Peso muerto convencional o sumo: ¿cuál debería elegir?

El peso muerto convencional es bueno para desarrollar la fuerza de la parte baja de la espalda y de los isquiotibiales, así que si quieres conseguir más fuerza en estas regiones musculares, el peso muerto convencional es para ti. 

Por otro lado, el peso muerto sumo es excelente para desarrollar los glúteos y los cuádriceps, así que si tu objetivo es aumentar la fuerza y el tamaño de estas áreas, entonces la variación sumo es adecuada para ti. 

Decidir si hacer peso muerto convencional o sumo depende de tus metas, así como de con cuál de estas variaciones te sientes más cómodo, por lo que definitivamente deberías intentar hacer ambas, convencional y sumo, para ver cuál te gusta más. 

Aprender cómo se hace el peso muerto de manera general, con la correcta técnica, es beneficioso porque puede ayudarte en tus actividades diarias de levantar o cargar objetos. Sin embargo, siendo sinceros, si no planeas competir en un concurso de levantamiento de pesas, no te recomendamos levantar pesas pesadas durante un peso muerto en el gimnasio porque hay un riesgo de lesión, especialmente si no lo haces de forma adecuada. 

Conclusión

La técnica adecuada es fundamental para realizar cualquier levantamiento, en especial si se trata de esta variante. Además, sin importar si eliges el peso muerto convencional o sumo, deberás prestar atención al peso que estás levantando. Ya que estos factores en conjunto pueden aumentar o disminuir las probabilidades de sufrir alguna lesión al realizar este ejercicio. 

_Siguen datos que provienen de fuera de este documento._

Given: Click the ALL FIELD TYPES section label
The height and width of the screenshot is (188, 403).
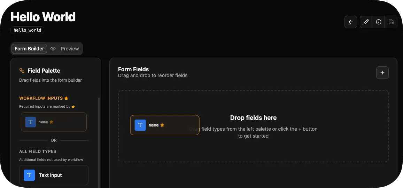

También, es importante que desde un inicio elijas cuáles son tus objetivos de entrenamiento. Pues a partir de ellos podrás decidir cuál de estos tipos de peso muerto es el mejor para tu entrenamiento en específico. Si aún tienes dudas, en Mejor Cada Día te invitamos a intentar realizar los dos con la técnica adecuada y así descubrir cuál es el mejor para ti. 

Preguntas frecuentes

¿Qué es más fácil el peso muerto convencional o sumo?

Depende del levantador, pero generalmente las personas descubren que el peso muerto sumo es más fácil, ya que se trata de un rango de movimiento más corto y porque se trabaja la fuerza de más músculos de las piernas, comparado con el convencional. 

¿Qué es mejor el peso muerto sumo o convencional?

Ninguno es mejor que otro. Simplemente, tienen diferente biomecánica y activan de manera distinta los músculos.

¿Cuál es el mejor tipo de peso muerto?

Creemos que no existe tal cosa como “el mejor tipo de levantamiento de peso muerto”. Todas las variaciones tienen sus ventajas y desventajas y pueden ser benéficas a su manera para diferentes levantadores con diferentes objetivos.